マカオでも高学歴化が進んでおり、職務経歴や語学力が重視される。しかし、カジノディーラー職に限れば、学歴や職歴はほぼ不問と言っても差し支えない。ディーラー職を目指す人のために、公立のマカオ理工学院ゲーミングティーチング&リサーチセンターがディーラー職養成のための講座を開講している。受講対象は21歳以上のマカオ人で、授業料は無料だ。入学試験はなく、定員を超過した場合は抽選となる。授業は広東語で行われ、テキストは繁体字中国語で書かれたものが使われるため、それらを理解できることが申し込み条件だ。この学校の特徴として、午前と午後に同内容の講義が行われ、すでに仕事を持つ人でも出席しやすいよう工夫されている。所定の出席率をクリアし、テストに合格すれば修了証を手にすることができ、晴れて就職活動開始の準備が整う。
ディーラー職養成講座の受講者には、転職を希望する中年の男女が一定の割合を占めるという。ディーラー職は基本的に正社員で、カジノ運営企業の所属だ。カジノ運営企業は揃って大企業であり、賃金面だけでなく、福利厚生も手厚いことは大きな魅力と言える。マカオ人のみがディーラー職に就けるとする規定の存在理由は、セーフティネットのひとつとして機能しているからなのだ。

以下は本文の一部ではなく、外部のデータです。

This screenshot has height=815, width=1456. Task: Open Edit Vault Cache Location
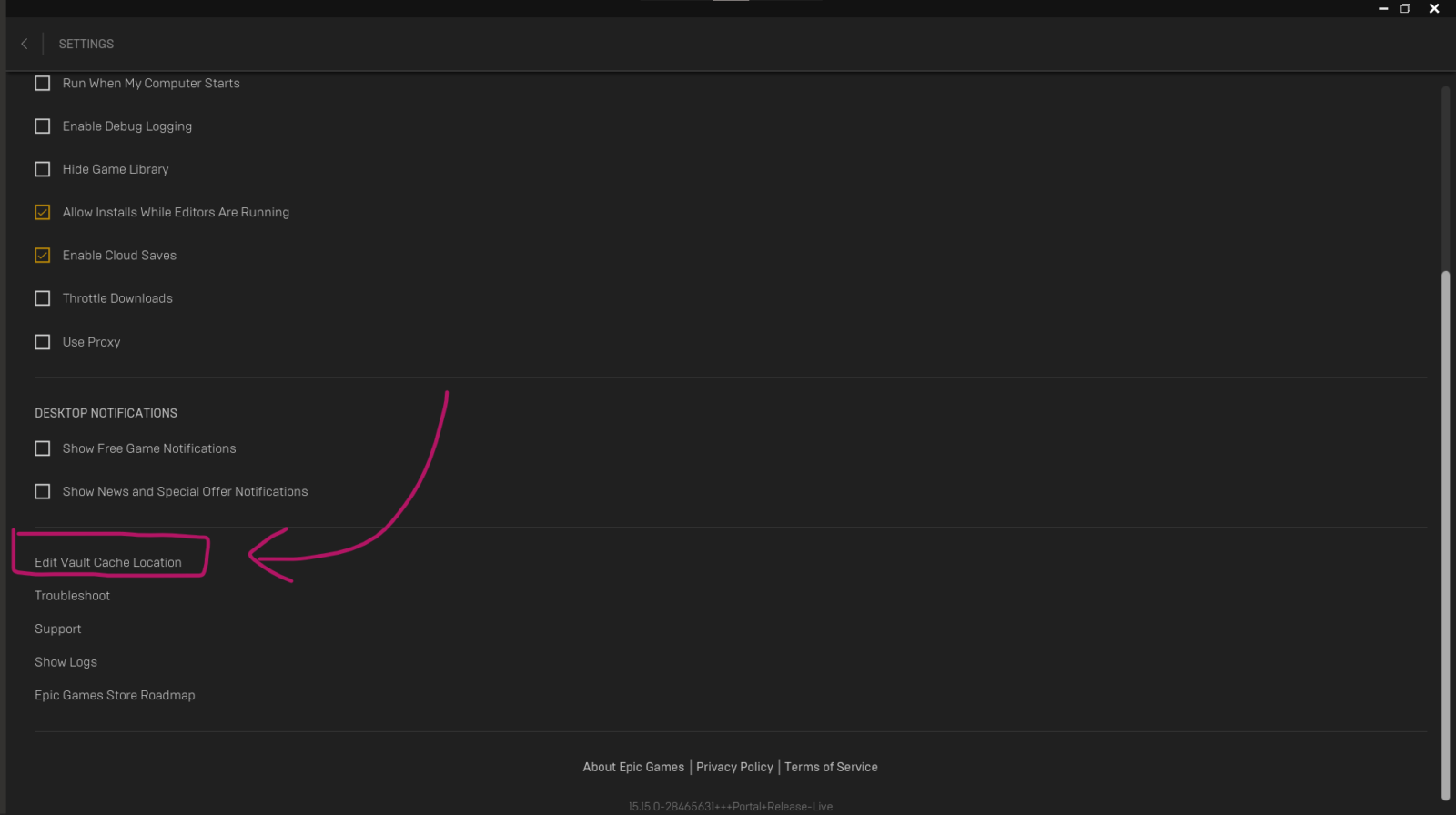tap(108, 563)
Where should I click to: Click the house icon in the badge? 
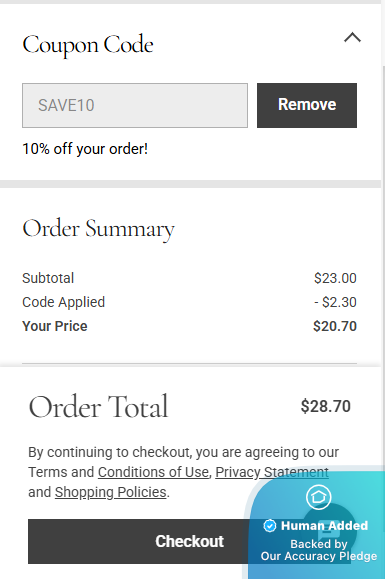(x=319, y=497)
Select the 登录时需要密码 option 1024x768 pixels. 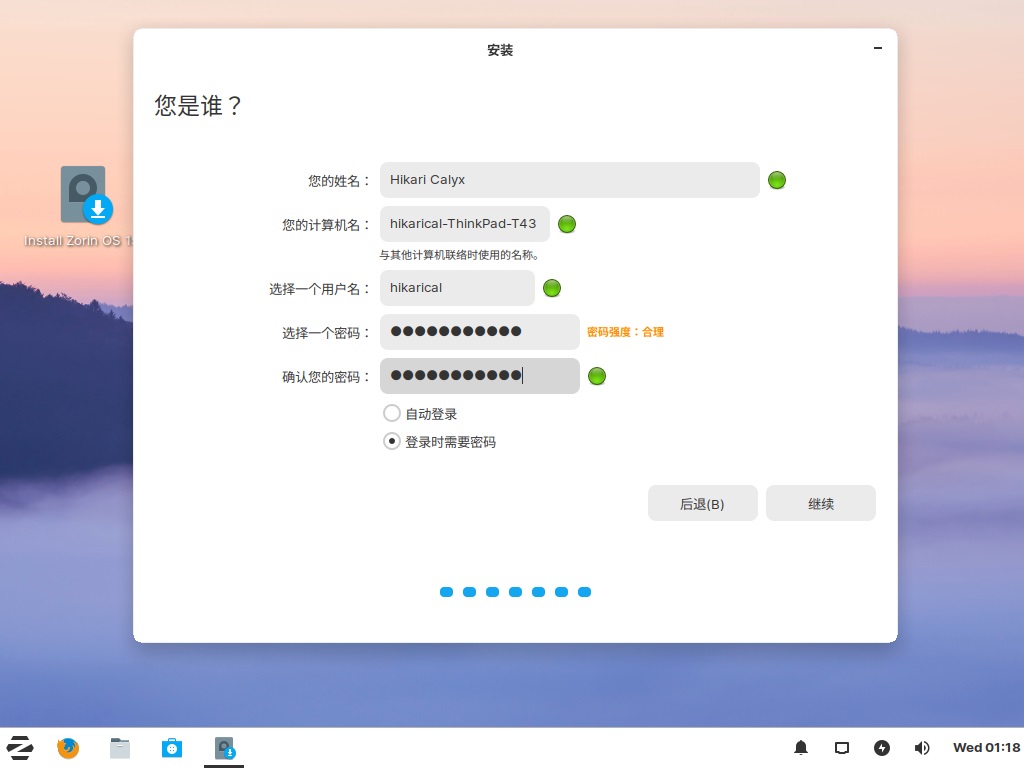pos(392,440)
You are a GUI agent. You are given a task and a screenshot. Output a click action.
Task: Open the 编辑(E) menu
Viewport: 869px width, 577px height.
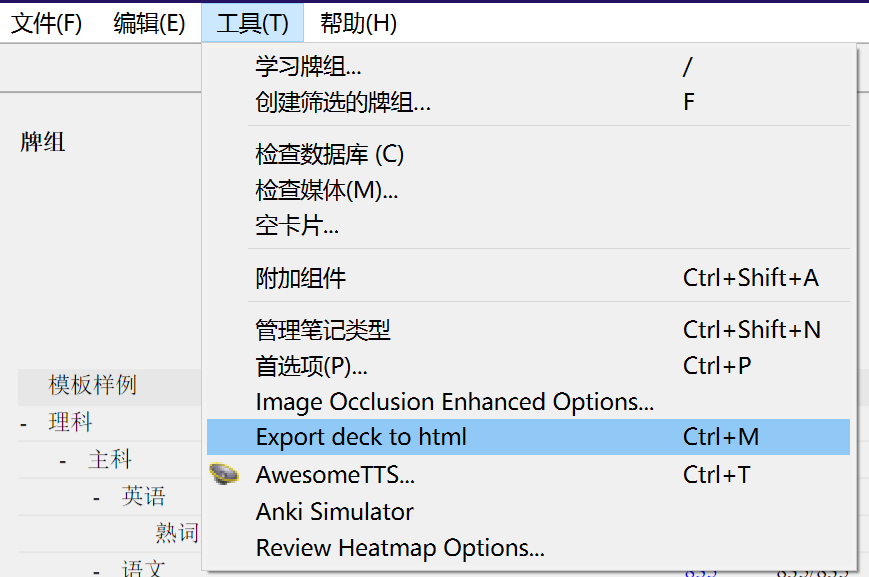[x=149, y=23]
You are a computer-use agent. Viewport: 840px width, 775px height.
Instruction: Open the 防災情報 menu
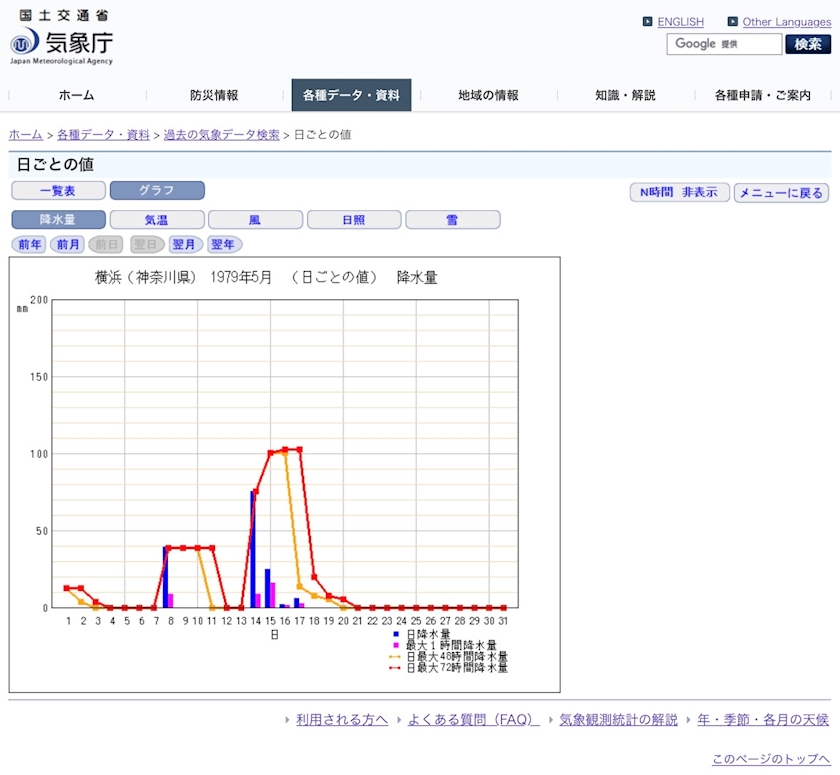pyautogui.click(x=214, y=96)
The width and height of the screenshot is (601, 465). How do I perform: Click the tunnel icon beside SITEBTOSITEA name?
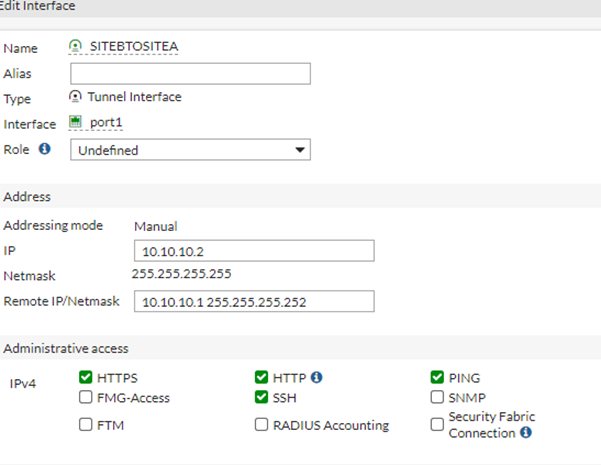pos(75,46)
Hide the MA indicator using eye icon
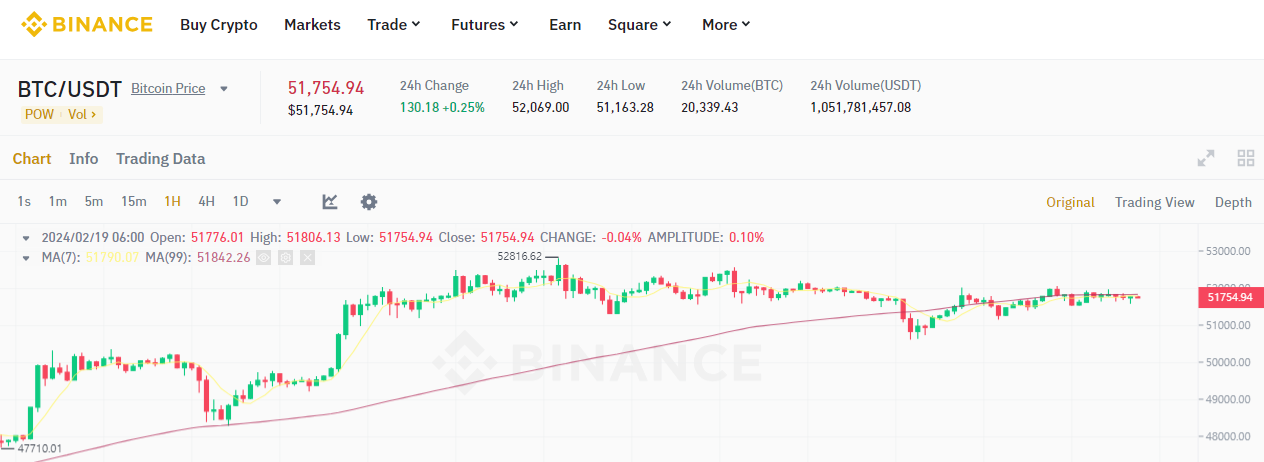This screenshot has width=1264, height=462. (263, 257)
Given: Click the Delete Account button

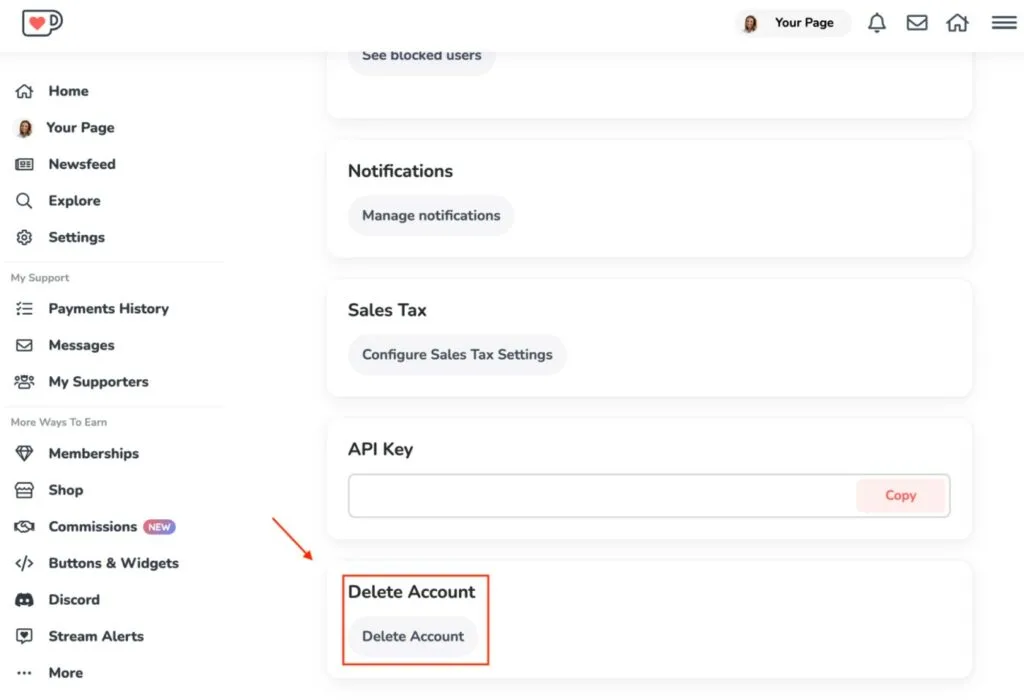Looking at the screenshot, I should [x=413, y=636].
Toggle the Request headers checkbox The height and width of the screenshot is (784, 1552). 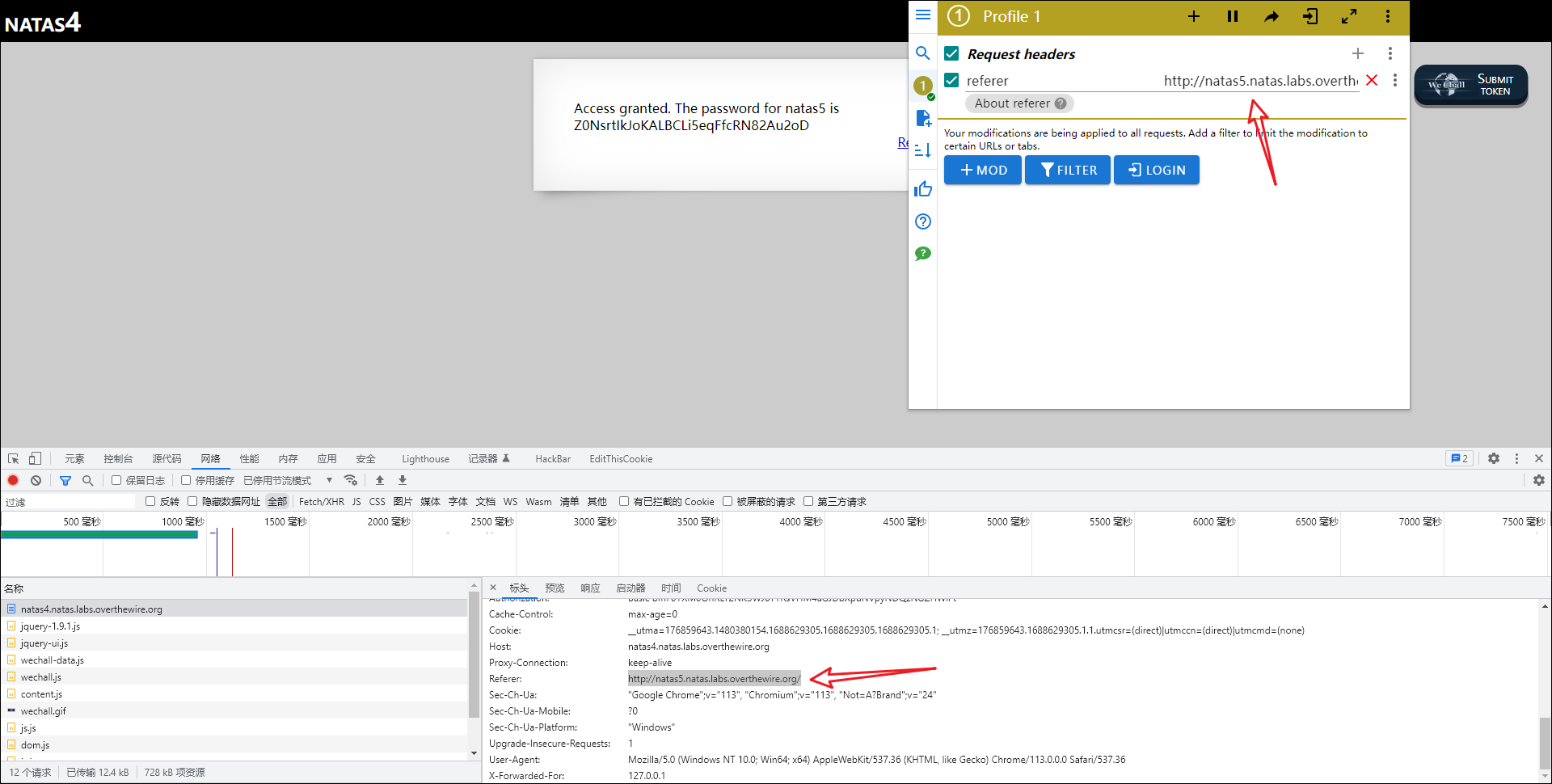pos(951,53)
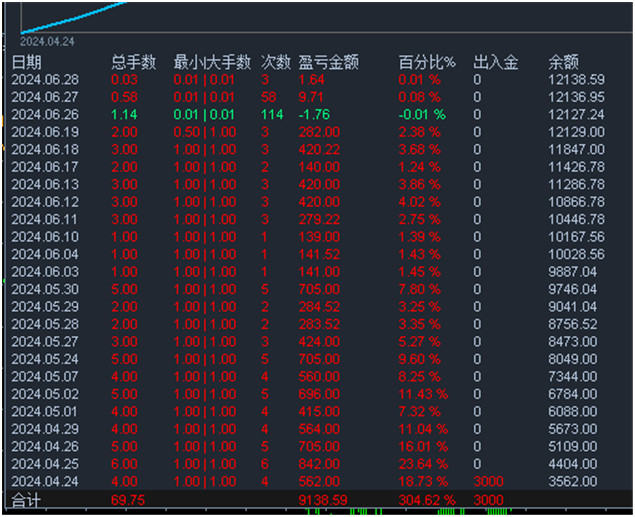Screen dimensions: 635x517
Task: Click the 百分比% column header
Action: (426, 62)
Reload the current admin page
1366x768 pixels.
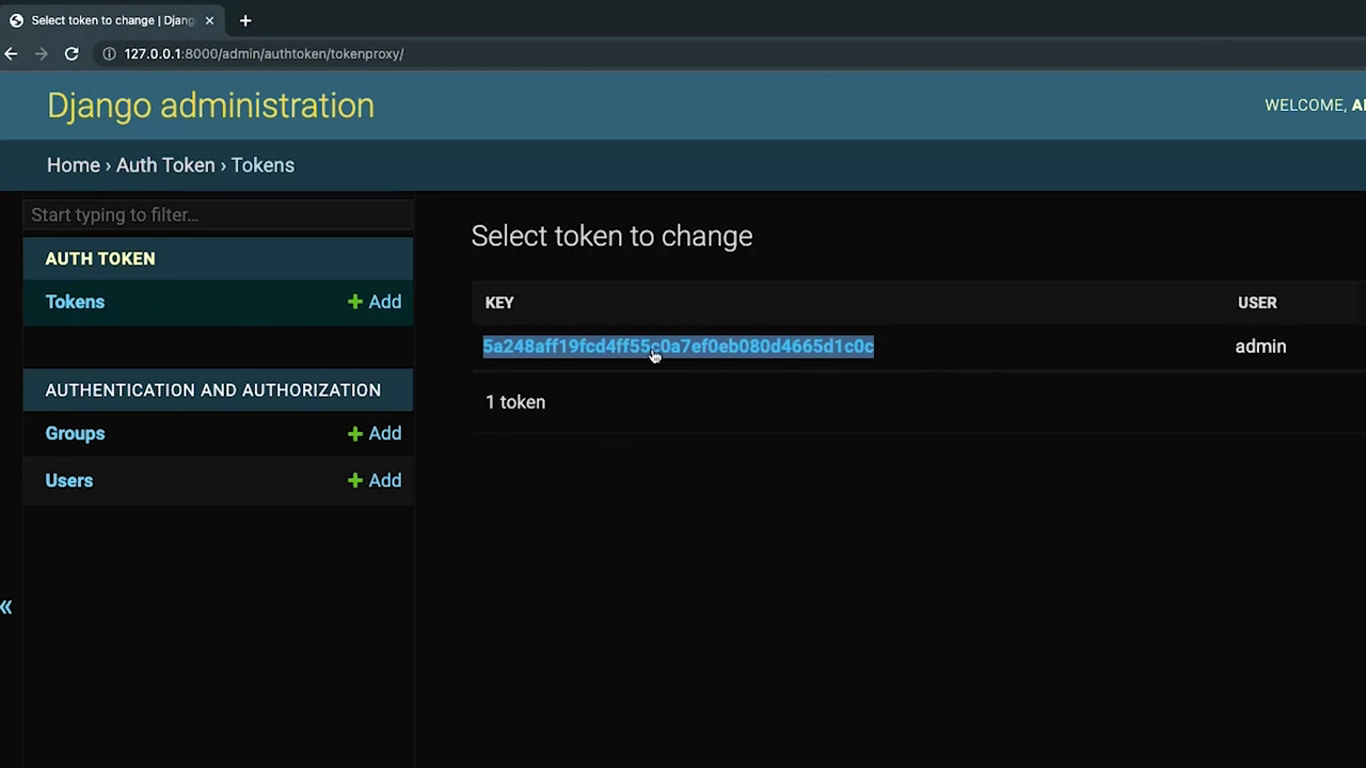[x=72, y=54]
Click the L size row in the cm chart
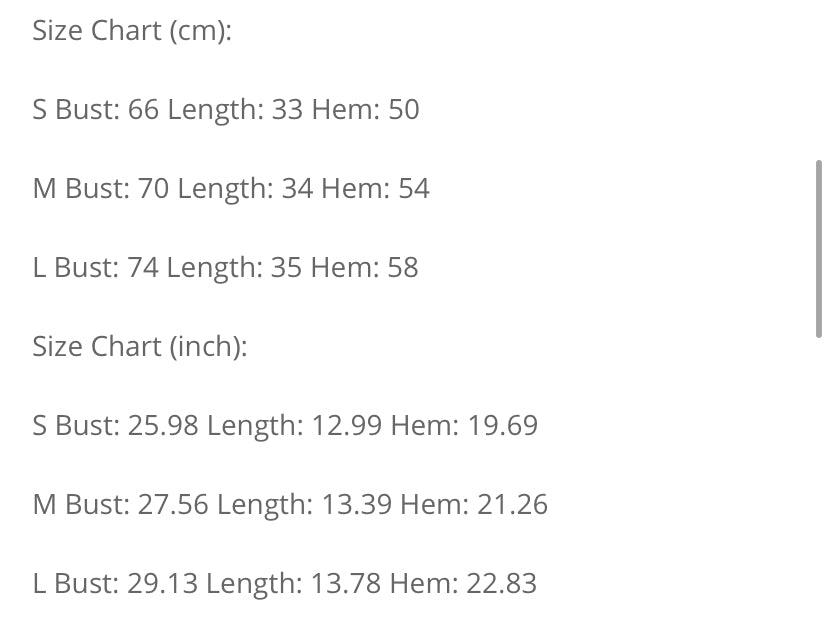The height and width of the screenshot is (635, 828). 225,268
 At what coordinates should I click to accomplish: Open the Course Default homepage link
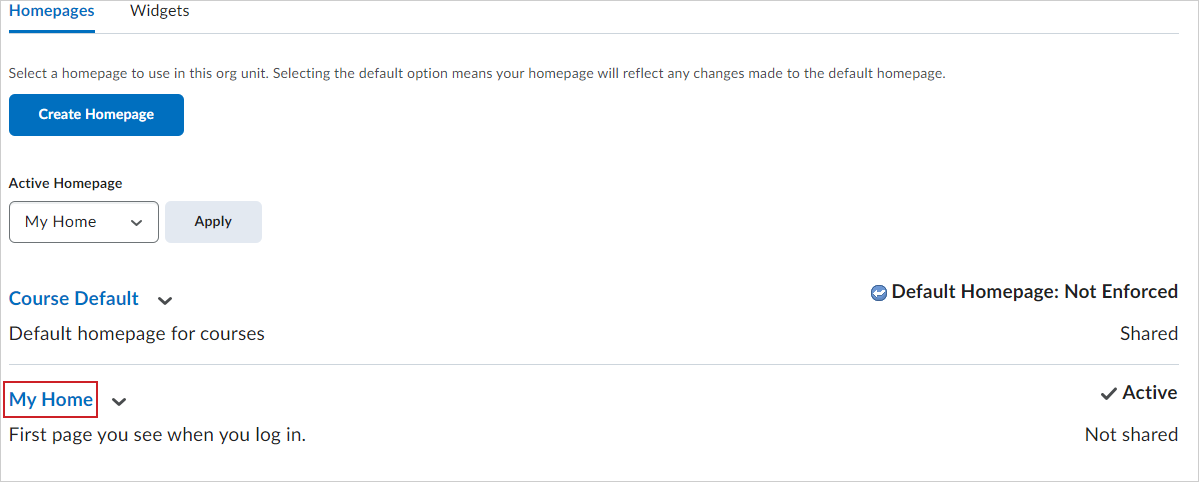coord(74,298)
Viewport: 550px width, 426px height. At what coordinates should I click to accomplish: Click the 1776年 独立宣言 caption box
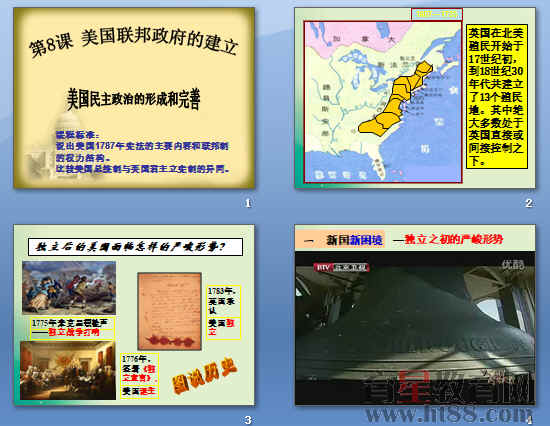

一方で、課題もある。カジノは24時間営業のため、ディーラー職の勤務形態はシフト制だ。夫婦とも、またどちらか一方が深夜勤務のあるシフト制勤務の場合、家族との擦れ違いが多くなることから、情緒的な問題を引き起こしやすいとも言われている。また、生活圏が狭くなりがちで、家族以外に交際する相手は話題や勤務形態を共有できる同業者や同僚に限られることから、価値観が画一化してしまうこともあるという。煌びやかな非日常空間に身を置き、目の前で大金が動く独特の職場環境、しかも自身はゲームのルールに精通しているとあって、ギャンブル依存に陥るリスクも他業種の従事者と比べて高いことも指摘されている。
カジノ運営企業はスタッフに対する各種トレーニング機会の提供にも積極的だ。知識と技術向上はもちろん、ギャンブル依存対策については政府や社会福祉団体との協力の上で対策がなされている。管理職のポジションを目指すことや、ホテル部門などカジノ以外の部門への異動のチャンスも用意されている。
カジノディーラー職の需要は、ゲーミングテーブルの台数によって変動する。マカオにおけるゲーミングテーブル台数の新規認可数は、2013年から2022年までの10年間で年平均3%以内とされている。母数が大きいので、それなりの数の雇用枠が生まれることになる。しかしながら、目下、新型コロナウイルス感染症の流行によってインバウンド旅客数が激減しており、マカオのカジノ売上も低迷している。また、防疫措置の一環としてソーシャルディスタンス確保の必要も生じていることから、稼働するゲーミングテーブル台数も減っており、ディーラー職の需給バランスが悪化している状況だ。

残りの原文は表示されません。